SHORT EXERCISE 1
Reproduce everything in the passage on corporate banking customer data from "A recent survey" down to "that become customer-focused?", word for word.

SELECTION
The unique identification of a customer and the processing of complete, accurate and timely customer data are of vital importance in the corporate and investment banking service industry. However, many banks struggle to keep up with the changing demands and preferences of their corporate customers.
A recent survey found that 46% of corporate customers are less than satisfied with their banker’s ability to support new customer on-boarding with more than 60% of issues linked to accuracy, documentation and duration1; areas in which timely access to complete, accurate and insightful information is key. Banks wishing to identify growth opportunities by industry, by segment and by product find it challenging to support their relationship managers with reconciled information from across the entire business.
How to turn your business into a customer-centric organisation
Improving collaboration between customer relationship managers and product sales teams is essential to the development of a customer-focused business. But what about applications and their data? How does that become customer-focused?
While merging and integrating applications might be a long-term and perhaps expensive option, joining together the information can help a product-focused organisation take a significant step towards becoming a customer-centric organisation. In such an approach, particular attention needs to be given to understanding how to join information in a way that it can be trusted and shared across organisational boundaries. This is certainly true of counterparty information that, while perfectly fine in its own business silo, now needs to find new meaning and value at a corporate level.

DATASET

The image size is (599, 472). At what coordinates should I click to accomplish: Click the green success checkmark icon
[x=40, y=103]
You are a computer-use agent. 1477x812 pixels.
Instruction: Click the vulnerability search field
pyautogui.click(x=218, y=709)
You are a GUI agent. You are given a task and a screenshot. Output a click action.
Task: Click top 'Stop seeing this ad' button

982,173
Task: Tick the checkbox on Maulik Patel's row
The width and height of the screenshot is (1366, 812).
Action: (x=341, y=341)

SHORT EXERCISE 2
Write out everything from the start of the rows down to the line containing "[x=40, y=103]", keeping every character unchanged.

WRITTEN RESPONSE 1
A recent survey found that 46% of corporate customers are less than satisfied with their banker’s ability to support new customer on-boarding with more than 60% of issues linked to accuracy, documentation and duration1; areas in which timely access to complete, accurate and insightful information is key. Banks wishing to identify growth opportunities by industry, by segment and by product find it challenging to support their relationship managers with reconciled information from across the entire business.
How to turn your business into a customer-centric organisation
Improving collaboration between customer relationship managers and product sales teams is essential to the development of a customer-focused business. But what about applications and their data? How does that become customer-focused?

WRITTEN RESPONSE 2
The image size is (599, 472). At what coordinates should I click to accomplish: Click the green success checkmark icon
[x=40, y=103]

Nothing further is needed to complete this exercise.